Bild: Kundgebung gegen die Taliban vor dem Weißen Haus in Washington, D. C. am…
Berlin taz | Es sind Sätze, von denen US-Präsident Joe Biden derzeit
vermutlich wünschte, er hätte sie nie gesagt. Sie sind gerade mal gut einen
Monat alt. „Unter keinen Umständen werden Sie es erleben, dass Menschen
eiligst vom Dach einer Botschaft ausgeflogen werden“, sagte Biden bei einem
Pressetermin zu seiner Entscheidung, die letzten noch verbliebenen 2.500
US-Soldaten aus Afghanistan abzuziehen. Die 300.000 afghanischen
Regierungssoldaten seien gut ausgerüstet, die Taliban nur 75.000, und „die
Wahrscheinlichkeit, dass die Taliban alles überrennen und das ganze Land
beherrschen, ist sehr gering“.
Es sind diese eklatanten Fehleinschätzungen, die Biden jetzt voll für die
Situation verantwortlich machen.
In einer [1][Stellungnahme des Weißen Hauses] vom Samstag, als der Fall
Kabuls bereits unmittelbar bevorstand, versuchte Biden noch, die
Verantwortung seinem Vorgänger Donald Trump zuzuschieben. Der hatte die
Truppenstärke auf 2.500 reduziert und im Februar 2020 unter Ausschluss der
afghanischen Regierung mit den Taliban einen US-Abzug bis zum 1. Mai diesen
Jahres [2][vereinbart].
„Als ich Präsident wurde,“ schreibt Biden, „hatte ich die Wahl, den Deal
umzusetzen, […] oder unsere Präsenz wieder massiv auszubauen und mehr
amerikanische Truppen zu schicken, um erneut im Bürgerkrieg eines anderen
Landes zu kämpfen. Ich war der vierte Präsident, der über amerikanische
Truppen in Afghanistan den Oberbefehl hatte – zwei Republikaner und zwei
Demokraten. Ich wollte und werde diesen Krieg nicht einem fünften
übergeben.“
## Der eigenen Propaganda aufgesessen?
Seither haben die Taliban die [3][Kontrolle über das Land übernommen] – und
von Biden ist nichts mehr zu hören. Seine Sprecherin Jen Psaki ist im
Urlaub, und so blieb es an Außenminister Antony Blinken, in den
[4][Sonntagmorgenshows] der Nachrichtensender die Lage zu erklären. Ob es
nicht ein fataler Fehler gewesen sei, erst die 2.500 Soldaten abzuziehen,
nur um jetzt rund 5.000 Soldaten wieder loszuschicken, die das US-Personal
rausholen sollen, wurde er gefragt. Nein, antwortete Blinken, das sei der
Plan gewesen, wenn die Situation sich schlecht entwickeln sollte.

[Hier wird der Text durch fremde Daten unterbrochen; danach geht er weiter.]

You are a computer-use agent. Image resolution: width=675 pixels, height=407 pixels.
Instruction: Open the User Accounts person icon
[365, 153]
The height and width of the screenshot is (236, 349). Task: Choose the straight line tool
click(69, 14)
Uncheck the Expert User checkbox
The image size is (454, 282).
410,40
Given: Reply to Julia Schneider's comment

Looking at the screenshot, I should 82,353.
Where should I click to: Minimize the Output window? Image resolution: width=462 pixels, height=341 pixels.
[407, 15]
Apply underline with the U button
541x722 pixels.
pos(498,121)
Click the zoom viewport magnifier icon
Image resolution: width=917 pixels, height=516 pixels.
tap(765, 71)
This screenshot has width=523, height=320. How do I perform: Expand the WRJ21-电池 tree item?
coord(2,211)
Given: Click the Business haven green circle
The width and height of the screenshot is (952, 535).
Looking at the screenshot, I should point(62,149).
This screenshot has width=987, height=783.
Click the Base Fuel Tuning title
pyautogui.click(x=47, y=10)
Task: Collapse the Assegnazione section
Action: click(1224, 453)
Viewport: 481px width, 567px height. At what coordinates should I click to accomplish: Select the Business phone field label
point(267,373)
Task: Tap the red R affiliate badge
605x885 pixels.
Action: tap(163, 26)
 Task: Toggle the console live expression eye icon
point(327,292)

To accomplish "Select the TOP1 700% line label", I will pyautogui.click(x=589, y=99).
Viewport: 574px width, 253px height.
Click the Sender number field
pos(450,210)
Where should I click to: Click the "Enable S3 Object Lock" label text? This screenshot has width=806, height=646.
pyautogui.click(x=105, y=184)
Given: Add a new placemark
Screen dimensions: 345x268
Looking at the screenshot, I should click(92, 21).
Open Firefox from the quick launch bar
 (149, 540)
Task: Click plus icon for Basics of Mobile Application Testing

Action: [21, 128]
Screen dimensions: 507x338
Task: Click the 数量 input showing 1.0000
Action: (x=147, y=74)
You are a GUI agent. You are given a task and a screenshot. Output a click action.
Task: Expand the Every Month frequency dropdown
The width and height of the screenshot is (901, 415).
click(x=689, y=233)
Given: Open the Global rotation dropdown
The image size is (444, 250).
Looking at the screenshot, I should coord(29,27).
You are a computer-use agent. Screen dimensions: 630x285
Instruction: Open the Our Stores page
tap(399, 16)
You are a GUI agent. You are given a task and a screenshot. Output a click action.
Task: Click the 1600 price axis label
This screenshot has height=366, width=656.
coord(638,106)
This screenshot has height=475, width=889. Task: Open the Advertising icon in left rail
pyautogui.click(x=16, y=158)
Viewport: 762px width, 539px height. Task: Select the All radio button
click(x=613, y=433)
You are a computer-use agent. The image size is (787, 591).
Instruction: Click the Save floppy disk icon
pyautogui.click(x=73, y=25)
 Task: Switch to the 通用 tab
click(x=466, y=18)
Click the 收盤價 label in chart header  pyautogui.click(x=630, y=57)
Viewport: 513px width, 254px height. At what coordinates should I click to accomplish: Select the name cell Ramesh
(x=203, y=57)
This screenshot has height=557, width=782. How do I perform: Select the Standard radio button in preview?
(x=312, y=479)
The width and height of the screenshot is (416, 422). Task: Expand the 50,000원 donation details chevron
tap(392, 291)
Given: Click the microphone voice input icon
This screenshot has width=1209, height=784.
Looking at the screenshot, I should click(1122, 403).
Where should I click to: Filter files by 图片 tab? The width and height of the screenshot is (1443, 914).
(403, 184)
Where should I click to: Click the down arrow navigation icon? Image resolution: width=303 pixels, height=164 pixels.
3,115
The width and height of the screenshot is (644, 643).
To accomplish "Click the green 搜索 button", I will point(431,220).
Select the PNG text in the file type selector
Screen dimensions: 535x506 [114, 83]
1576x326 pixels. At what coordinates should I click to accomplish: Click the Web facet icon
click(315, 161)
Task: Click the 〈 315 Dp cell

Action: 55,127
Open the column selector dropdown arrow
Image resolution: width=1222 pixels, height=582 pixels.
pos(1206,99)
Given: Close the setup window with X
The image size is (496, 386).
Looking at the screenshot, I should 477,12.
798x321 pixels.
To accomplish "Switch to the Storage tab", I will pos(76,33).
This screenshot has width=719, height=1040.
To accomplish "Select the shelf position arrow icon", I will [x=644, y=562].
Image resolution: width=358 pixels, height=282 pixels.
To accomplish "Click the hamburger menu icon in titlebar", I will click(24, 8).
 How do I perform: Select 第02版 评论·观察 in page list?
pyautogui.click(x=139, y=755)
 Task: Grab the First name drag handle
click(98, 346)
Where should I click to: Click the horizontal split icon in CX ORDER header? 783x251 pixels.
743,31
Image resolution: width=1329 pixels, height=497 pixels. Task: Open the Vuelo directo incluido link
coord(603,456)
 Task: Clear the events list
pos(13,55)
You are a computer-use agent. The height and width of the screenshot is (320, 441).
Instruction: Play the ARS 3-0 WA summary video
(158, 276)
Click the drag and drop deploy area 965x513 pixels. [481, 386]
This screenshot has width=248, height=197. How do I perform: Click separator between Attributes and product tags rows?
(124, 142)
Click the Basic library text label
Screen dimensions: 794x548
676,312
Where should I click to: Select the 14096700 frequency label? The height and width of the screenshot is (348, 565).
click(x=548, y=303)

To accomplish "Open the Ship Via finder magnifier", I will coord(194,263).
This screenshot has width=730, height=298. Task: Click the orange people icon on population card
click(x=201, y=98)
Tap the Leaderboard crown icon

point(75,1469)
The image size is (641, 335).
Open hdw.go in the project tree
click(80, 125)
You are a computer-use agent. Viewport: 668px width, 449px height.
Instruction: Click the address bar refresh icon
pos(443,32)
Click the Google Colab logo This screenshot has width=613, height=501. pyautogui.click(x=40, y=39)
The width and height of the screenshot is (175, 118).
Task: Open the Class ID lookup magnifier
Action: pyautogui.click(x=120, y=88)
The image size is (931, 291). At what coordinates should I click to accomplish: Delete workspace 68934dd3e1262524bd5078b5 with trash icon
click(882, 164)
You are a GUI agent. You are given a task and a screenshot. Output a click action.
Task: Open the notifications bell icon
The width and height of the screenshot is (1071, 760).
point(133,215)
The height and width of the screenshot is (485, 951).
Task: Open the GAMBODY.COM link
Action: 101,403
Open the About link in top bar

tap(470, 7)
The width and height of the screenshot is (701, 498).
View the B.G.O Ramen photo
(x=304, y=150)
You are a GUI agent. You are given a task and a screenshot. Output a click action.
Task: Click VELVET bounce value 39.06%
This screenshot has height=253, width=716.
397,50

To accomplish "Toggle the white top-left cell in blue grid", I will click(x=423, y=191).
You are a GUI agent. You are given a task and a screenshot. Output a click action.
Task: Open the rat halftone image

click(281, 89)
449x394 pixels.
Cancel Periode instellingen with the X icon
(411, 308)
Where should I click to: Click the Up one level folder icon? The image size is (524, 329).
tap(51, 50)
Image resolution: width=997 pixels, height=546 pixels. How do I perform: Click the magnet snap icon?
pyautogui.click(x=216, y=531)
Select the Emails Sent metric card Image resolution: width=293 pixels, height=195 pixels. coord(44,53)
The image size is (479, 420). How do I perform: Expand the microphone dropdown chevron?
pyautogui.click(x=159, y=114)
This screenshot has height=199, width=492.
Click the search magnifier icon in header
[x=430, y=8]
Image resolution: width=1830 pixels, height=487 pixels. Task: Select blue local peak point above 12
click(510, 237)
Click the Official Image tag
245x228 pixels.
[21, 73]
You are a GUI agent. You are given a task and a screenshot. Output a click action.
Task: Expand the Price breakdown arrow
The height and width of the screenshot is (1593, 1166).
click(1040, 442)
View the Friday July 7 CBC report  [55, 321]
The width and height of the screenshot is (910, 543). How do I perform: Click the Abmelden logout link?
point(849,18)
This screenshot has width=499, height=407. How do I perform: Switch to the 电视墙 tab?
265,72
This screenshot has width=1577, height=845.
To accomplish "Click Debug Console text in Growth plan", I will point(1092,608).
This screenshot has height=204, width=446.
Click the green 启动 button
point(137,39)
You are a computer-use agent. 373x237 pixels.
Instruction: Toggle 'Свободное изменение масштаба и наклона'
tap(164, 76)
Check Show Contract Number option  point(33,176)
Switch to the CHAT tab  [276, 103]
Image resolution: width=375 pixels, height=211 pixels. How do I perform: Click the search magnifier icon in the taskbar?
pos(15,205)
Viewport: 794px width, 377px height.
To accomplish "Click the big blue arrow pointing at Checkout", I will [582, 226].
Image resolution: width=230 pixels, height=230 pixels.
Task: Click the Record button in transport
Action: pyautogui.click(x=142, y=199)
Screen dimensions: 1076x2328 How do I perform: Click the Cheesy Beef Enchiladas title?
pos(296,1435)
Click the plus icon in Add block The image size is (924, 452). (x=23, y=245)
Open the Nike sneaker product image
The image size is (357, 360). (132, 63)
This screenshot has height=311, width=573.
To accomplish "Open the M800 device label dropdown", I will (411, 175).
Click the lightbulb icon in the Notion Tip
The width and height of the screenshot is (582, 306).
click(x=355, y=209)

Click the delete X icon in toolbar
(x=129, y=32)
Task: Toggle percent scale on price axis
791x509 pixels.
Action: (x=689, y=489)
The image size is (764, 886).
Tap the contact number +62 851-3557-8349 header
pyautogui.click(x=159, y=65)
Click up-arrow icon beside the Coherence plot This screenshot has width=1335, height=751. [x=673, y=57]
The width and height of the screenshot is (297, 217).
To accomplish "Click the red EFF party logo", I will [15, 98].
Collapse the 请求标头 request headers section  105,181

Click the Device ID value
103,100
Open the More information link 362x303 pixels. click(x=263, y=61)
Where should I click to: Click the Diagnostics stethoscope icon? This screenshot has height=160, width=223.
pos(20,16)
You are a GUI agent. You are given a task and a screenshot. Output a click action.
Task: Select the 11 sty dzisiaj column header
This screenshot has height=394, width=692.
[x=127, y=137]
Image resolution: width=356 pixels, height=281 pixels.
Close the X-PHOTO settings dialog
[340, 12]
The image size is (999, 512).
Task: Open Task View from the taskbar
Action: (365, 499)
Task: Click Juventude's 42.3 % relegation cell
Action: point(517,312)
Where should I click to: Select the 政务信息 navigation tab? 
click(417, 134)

Tatsächlich war der Abzug der US-Truppen, das Ende des längsten in Übersee
geführten US-Krieges aller Zeiten, ein recht breiter Konsens über
Parteigrenzen hinweg. Joe Biden selbst hatte schon für den Abzug
geworben, als er noch als Barack Obamas Vizepräsident mit ansehen musste,
wie Obama die Truppen stattdessen aufstockte.
Dass aber die Geschwindigkeit des Taliban-Vormarsches und die Kampfkraft
und -willigkeit der afghanischen Regierungstruppen so falsch eingeschätzt
wurden, könnte mit einem Phänomen zu tun haben, dass die Washington Post
nach langer Recherche schon im Dezember 2019 beschrieb: Eine jahrelange
[5][bewusste öffentliche Falschdarstellung] angeblicher Erfolge in
Afghanistan durch nahezu alle involvierten US-Behörden.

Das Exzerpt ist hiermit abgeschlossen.